------ TRECHO FORNECIDO ------
A Região Metropolitana do Rio de Janeiro, assim como a cidade, tornou-se imenso canteiro de obras, muitas até então postergadas por razões diversas. A mais lamentável destas razões, recusando a má-fé e a incompetência, seria a falta de um planejamento integrado. Desde a destruição do “cinturão cítrico” fluminense, passando pelas intervenções na baixada na era getulista, as carências regionais (moradia, saúde e transporte), tratadas de forma setorizada, não mostram resultados compatíveis com o grau de desenvolvimento atingido pelo país. E sequer é possível atribuir isto a adversidades regionais, tal a pujança do território fluminense, com condições climáticas e variações favoráveis aos assentamentos humanos. O descuido com sua rede de mobilidade – destacando a atrofia ferroviária e o desmazelo com o modal rodoviário – afetou a qualidade de vida de sua população, penalizando, como sempre, as camadas de renda mais baixa.
Focos regionais da estrutura econômica, como o Polo Petroquímico de Itaboraí e o Porto de Itaguaí, aqui destacados pelas posições quase equidistantes em relação ao município sede, induzem um pesado fluxo entre eles, um atormentado corredor de circulação de habitantes e produtos saturando a precária rede interior existente. A solução, hoje conhecida como o Arco Metropolitano, já fora preconizada há quase meio século (1964) batizada de “arco ferroviário”, recorrendo a este modal. Nos anos de 1970 voltou a ser cogitada, evoluindo pouco, embora contasse com recursos e apoio do então governo central interessado na implantação da usina atômica de Angra dos Reis – projeto polêmico, cujos riscos e resultados jamais ficaram claros para a opinião pública.
Em nossos dias, retomado o projeto, avançam as obras do Arco Metropolitano cruzando oito municípios, utilizando e reaparelhando vias existentes, como as BR 493 e BR 116, a partir de Itaboraí, e completando o traçado (que contorna o fundo da baía de Guanabara) com 146 km, até Itaguaí (Porto de Sepetiba). Utilizando recursos do PAC, cabe ao Estado um trecho de 70 km.
O RIMA (Relatório de Impacto do Meio Ambiente) do Projeto de Implantação do Arco, elaborado pelo Consórcio que o projetou, declara:
“A concepção do Arco Metropolitano tem como principal finalidade de fazer a conexão rodoviária entre a BR-101/NORTE e a BR-101/SUL sem que haja a necessidade de trânsito pelas vias urbanas da Região Metropolitana, como a Avenida Brasil. Para tal ligação serão utilizadas, além do trecho correspondente à RJ-109, as BR-493 (Magé – Manilha) e um trecho da BR-116/NORTE…”. A seguir, enumera os segmentos que compõem o Arco. A tônica da descrição está no aspecto rodoviário.
Sob a supervisão da Subsecretaria de Urbanismo da Secretaria de Estado de Obras, o Plano do Arco foi elaborado por consórcio de grandes empresas (Tecnoloso, Arcadis-Tetraplan), com patrocínio do BID – Banco Interamericano de Desenvolvimento. Segundo os autores do Plano, os diferentes aspectos, sociais, ambientais e técnicos das ações foram contemplados, gerando, a partir das avaliações, propostas de diretrizes e linhas de ação para o sucesso do Plano.
------
## DESAFIO 1
Repita fielmente as linhas da listagem abaixo, da linha que contém "Screen dimensions: 2318x1366" até a linha que contém "pyautogui.click(x=108, y=223)", inclusive. Deixe as imagens fora da resposta.
------ DADOS FORNECIDOS ------
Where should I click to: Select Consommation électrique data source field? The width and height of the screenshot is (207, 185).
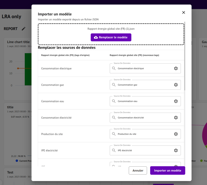(x=143, y=68)
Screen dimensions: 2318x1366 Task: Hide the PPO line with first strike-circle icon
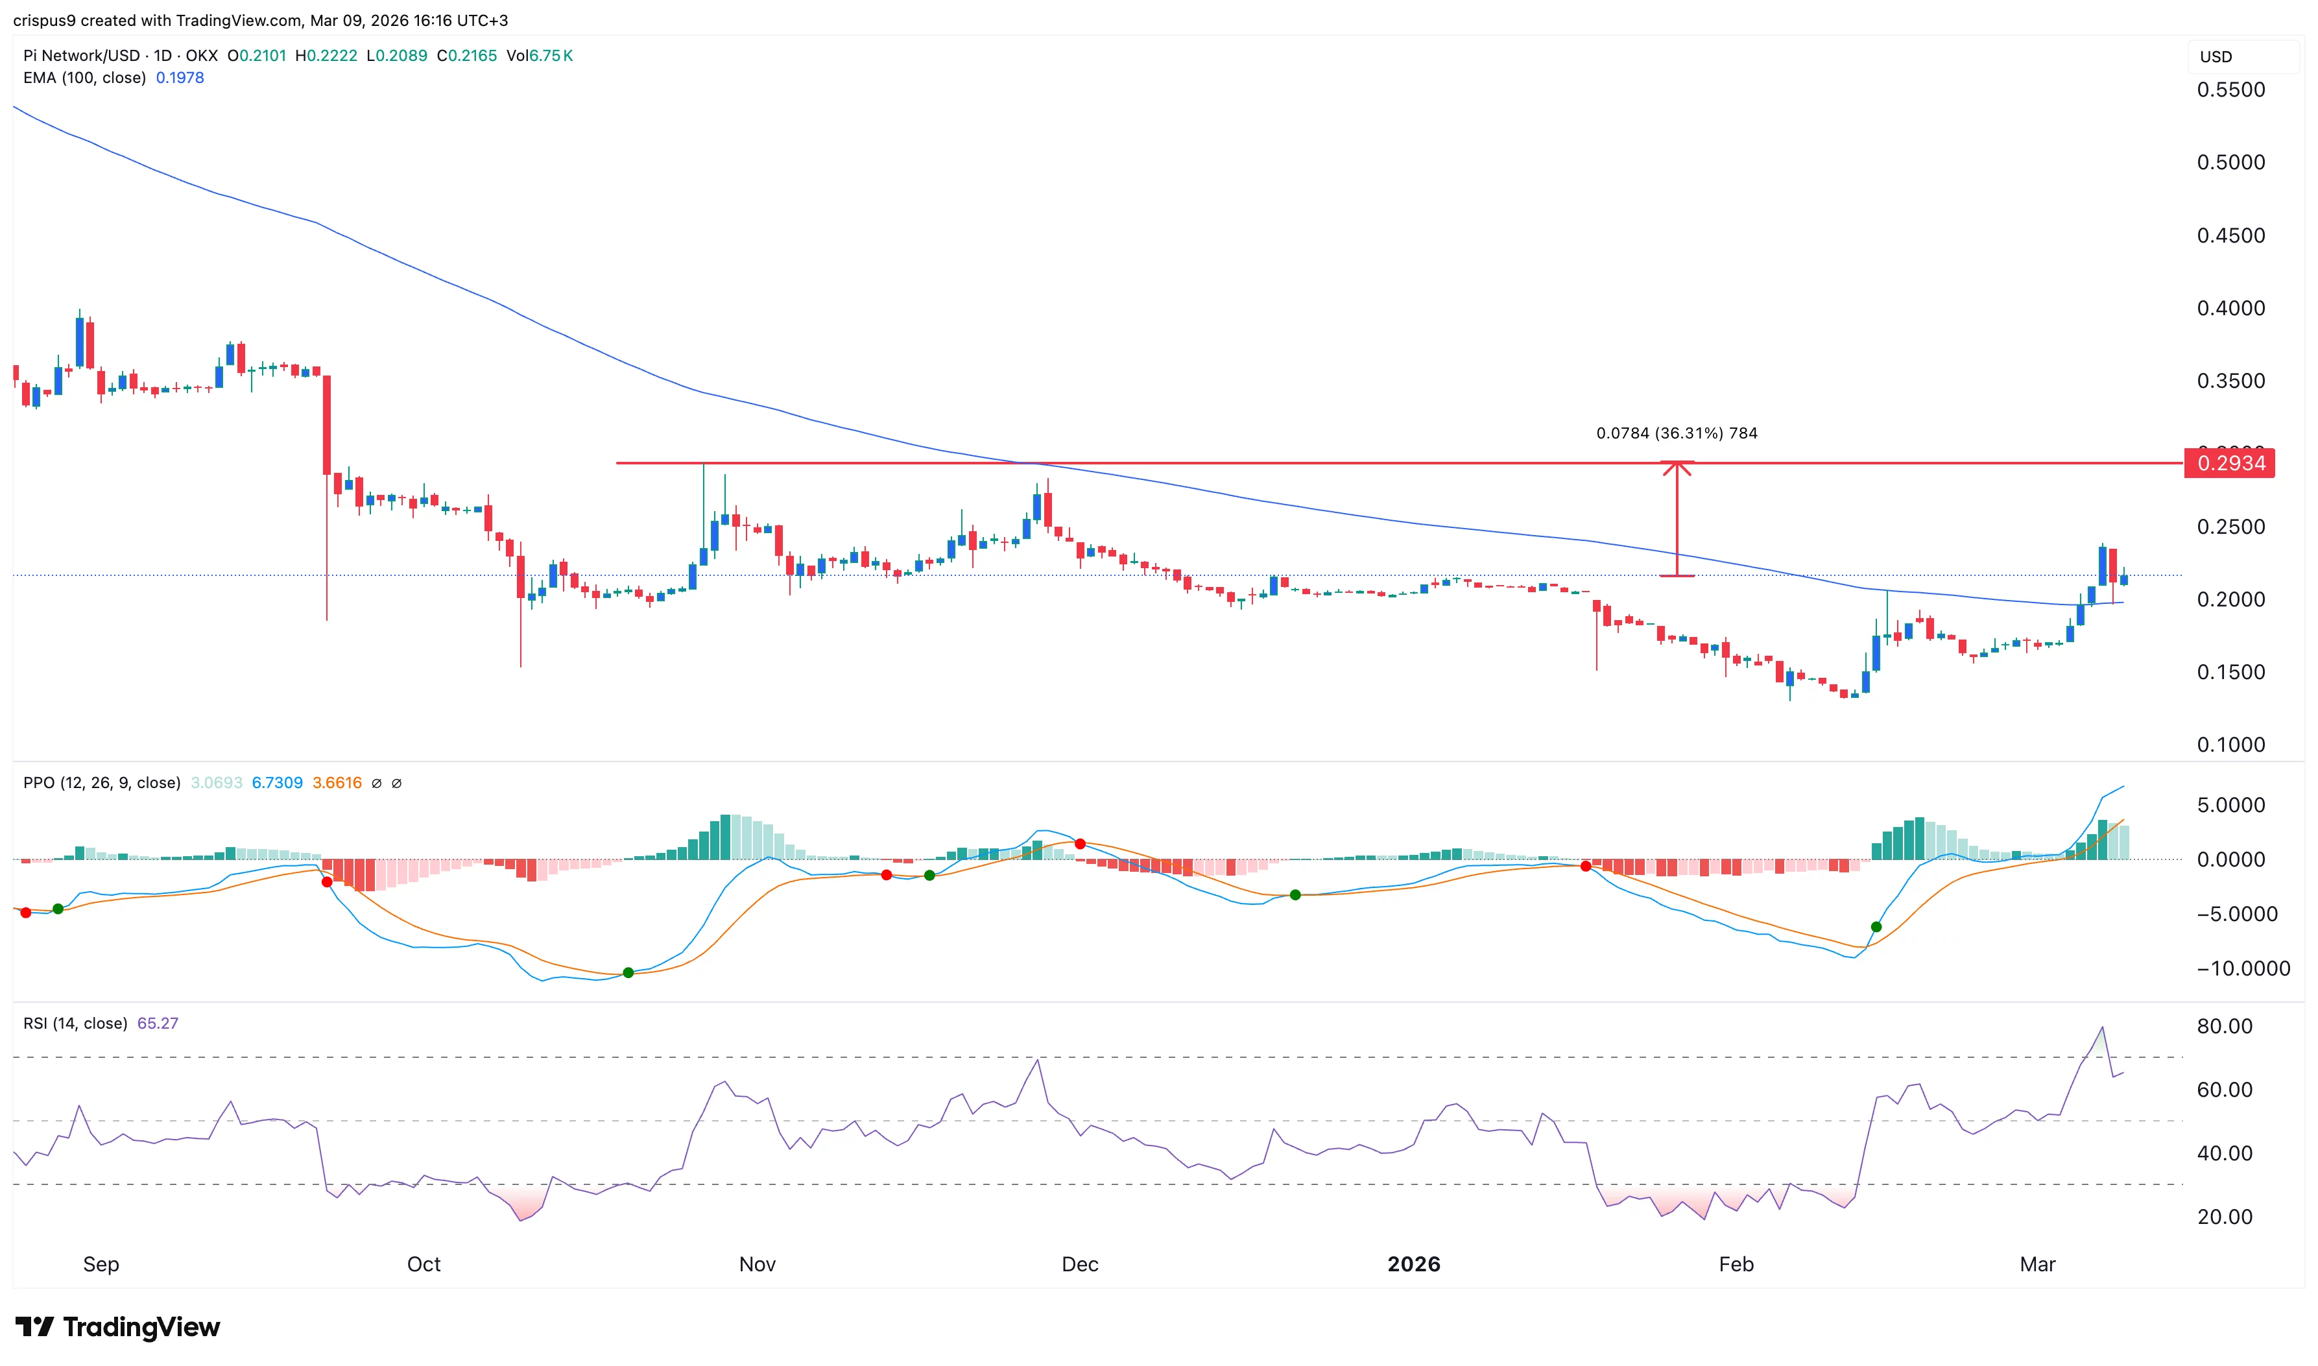[x=376, y=783]
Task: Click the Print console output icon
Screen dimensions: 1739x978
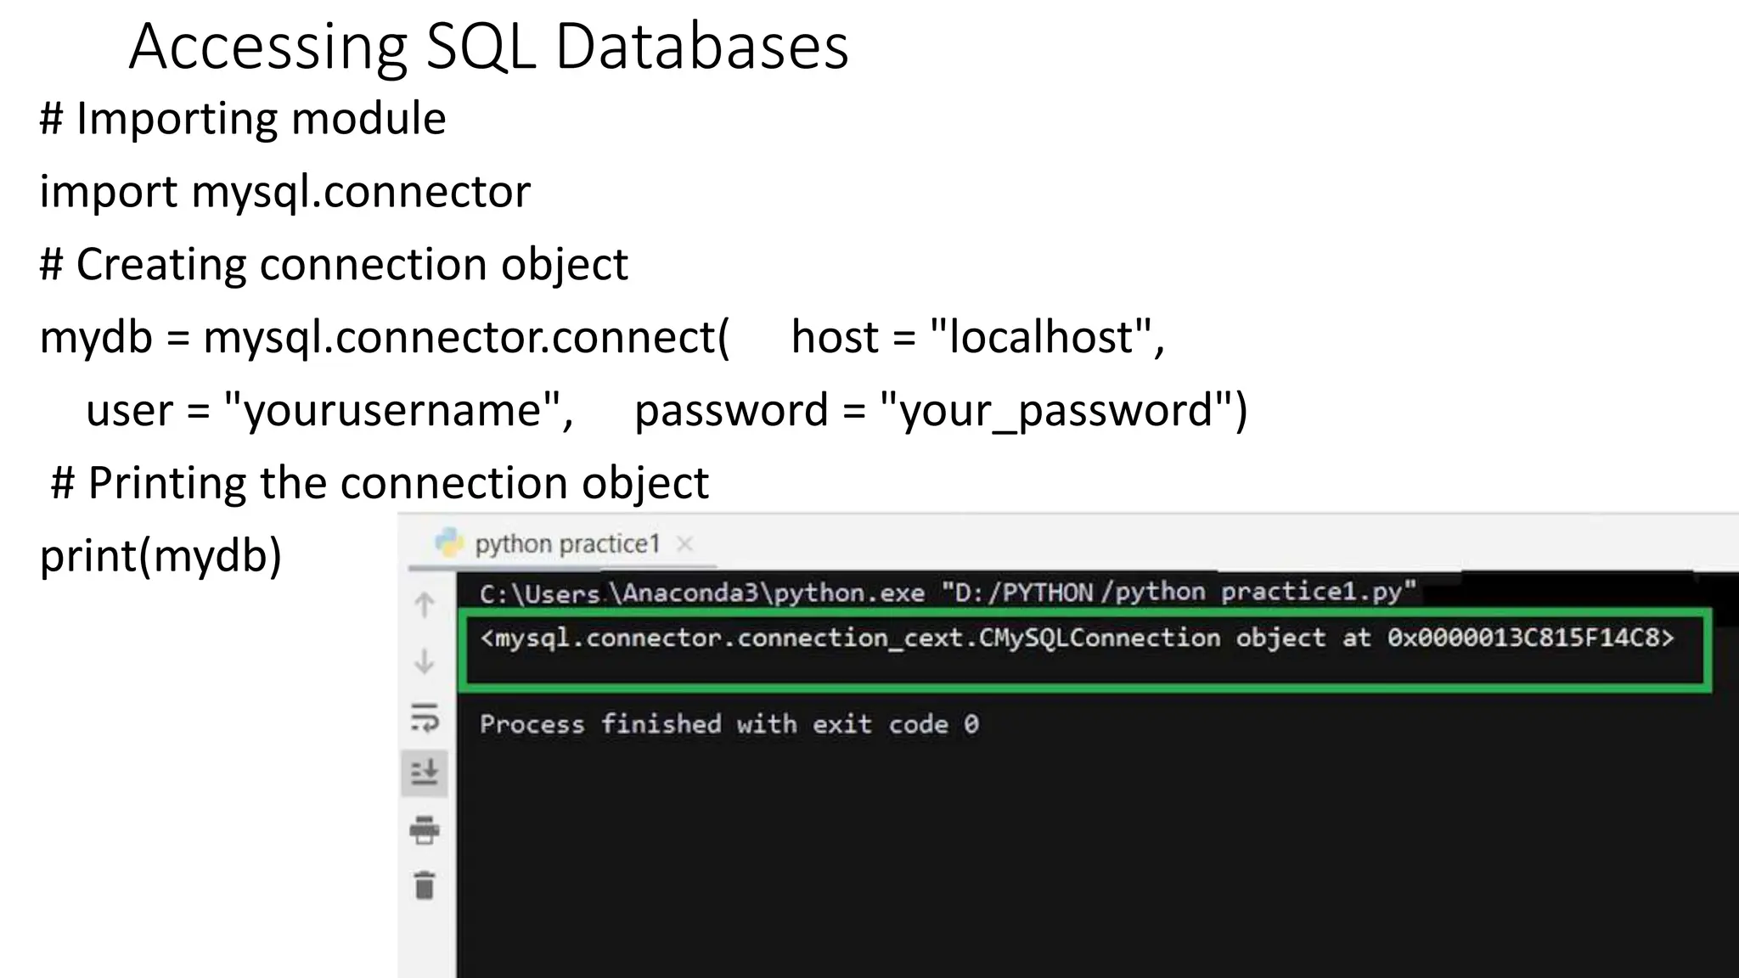Action: coord(425,829)
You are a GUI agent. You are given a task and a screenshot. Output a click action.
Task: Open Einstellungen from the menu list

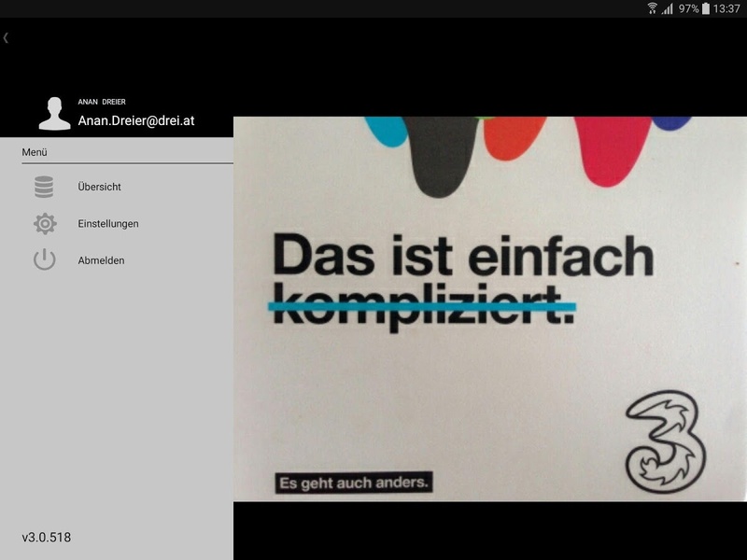pyautogui.click(x=108, y=223)
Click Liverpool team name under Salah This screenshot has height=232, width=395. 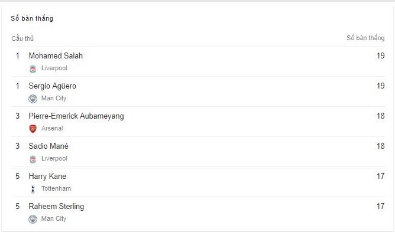tap(54, 68)
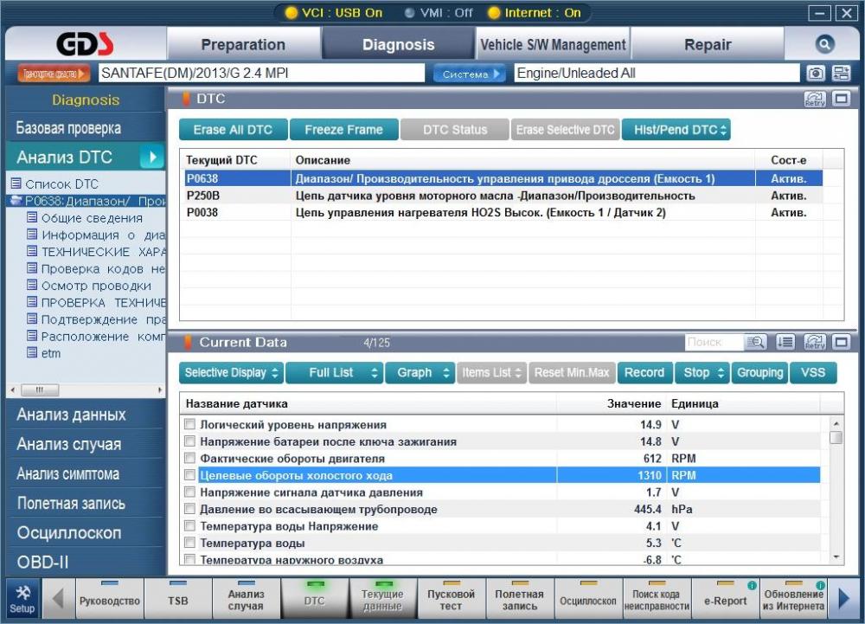Click the sort list icon in Current Data
Screen dimensions: 865x624
pyautogui.click(x=785, y=343)
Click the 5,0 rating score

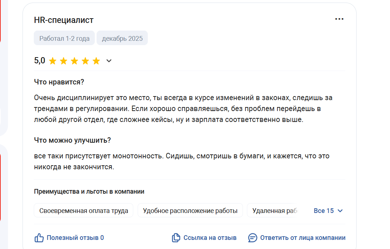coord(40,61)
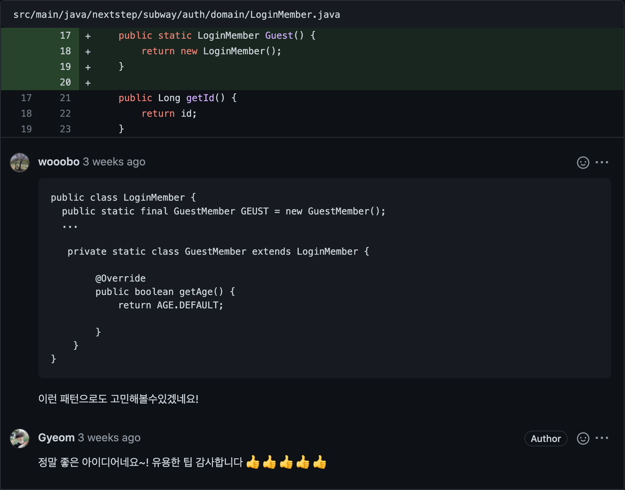Click old line number 19

tap(26, 129)
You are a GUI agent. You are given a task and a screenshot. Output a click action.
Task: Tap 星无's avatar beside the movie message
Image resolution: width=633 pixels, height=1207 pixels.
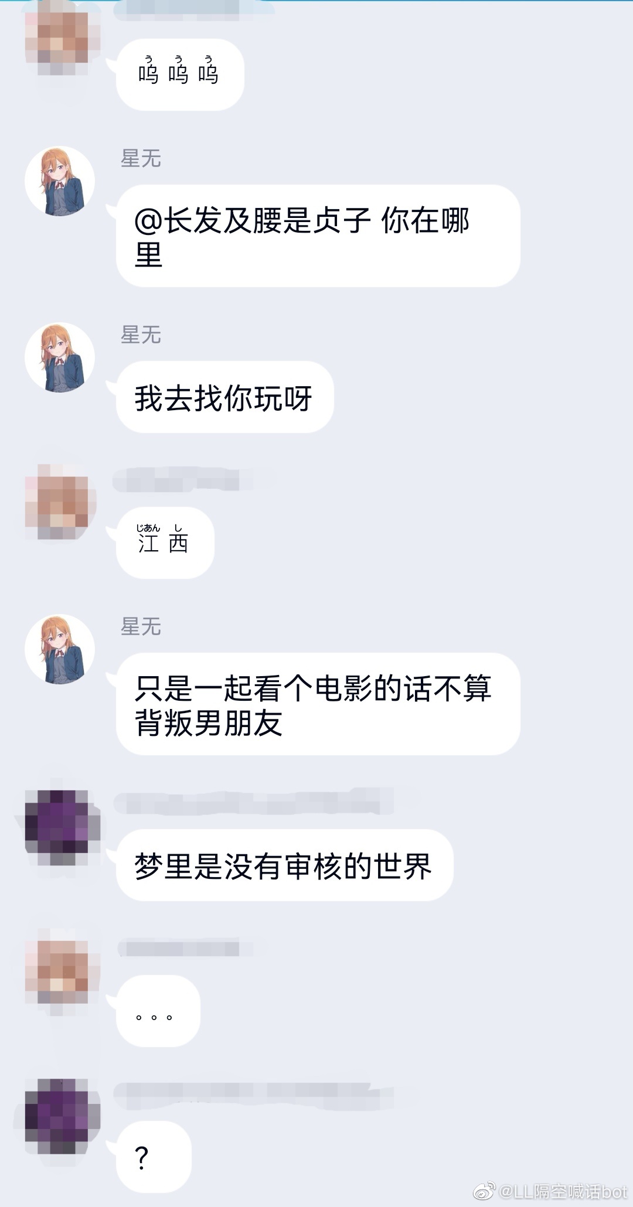[x=60, y=649]
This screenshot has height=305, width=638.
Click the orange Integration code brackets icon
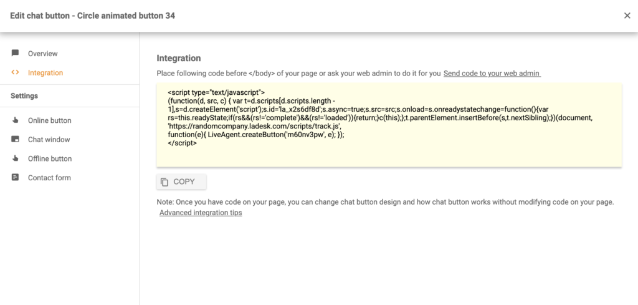pos(15,72)
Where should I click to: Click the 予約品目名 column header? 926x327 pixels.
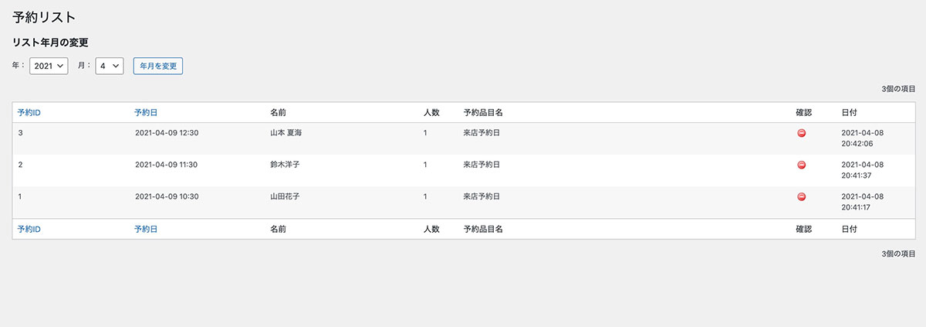tap(483, 113)
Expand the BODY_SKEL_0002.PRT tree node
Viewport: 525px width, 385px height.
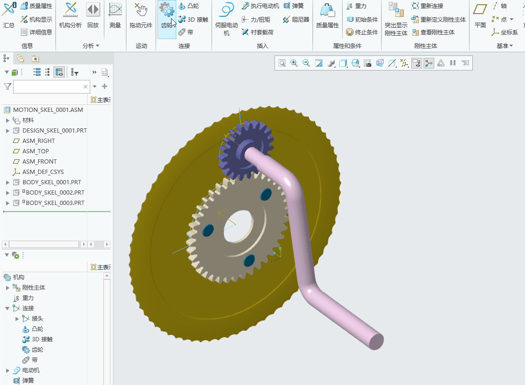8,193
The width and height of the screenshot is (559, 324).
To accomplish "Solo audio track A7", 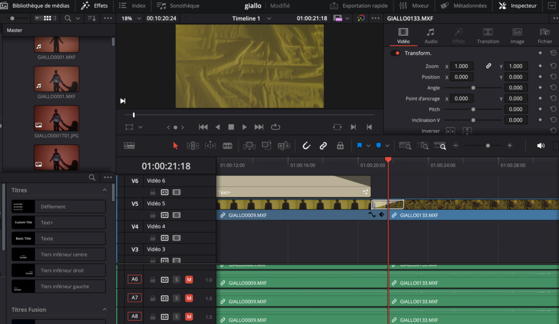I will 176,298.
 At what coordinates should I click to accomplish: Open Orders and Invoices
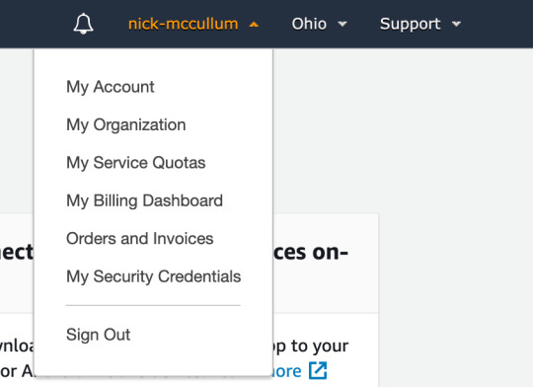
------
## DESAFIO 2
Reproduza sem alterações o trecho do texto sobre o Arco Metropolitano que vai de "O RIMA (Relatório" até "no aspecto rodoviário.", inclusive.

## RESPOSTA COMPLETA 1
Screen dimensions: 2318x1366 Task: Hide the PPO line with first strike-circle icon
[x=376, y=783]
Task: Click the Print console output icon
Screen dimensions: 1739x978
Action: coord(425,829)
You are a GUI agent. You are given a task and a screenshot. Output a click action.
Task: Open Einstellungen from the menu list

pyautogui.click(x=108, y=223)

## RESPOSTA COMPLETA 2
O RIMA (Relatório de Impacto do Meio Ambiente) do Projeto de Implantação do Arco, elaborado pelo Consórcio que o projetou, declara:
“A concepção do Arco Metropolitano tem como principal finalidade de fazer a conexão rodoviária entre a BR-101/NORTE e a BR-101/SUL sem que haja a necessidade de trânsito pelas vias urbanas da Região Metropolitana, como a Avenida Brasil. Para tal ligação serão utilizadas, além do trecho correspondente à RJ-109, as BR-493 (Magé – Manilha) e um trecho da BR-116/NORTE…”. A seguir, enumera os segmentos que compõem o Arco. A tônica da descrição está no aspecto rodoviário.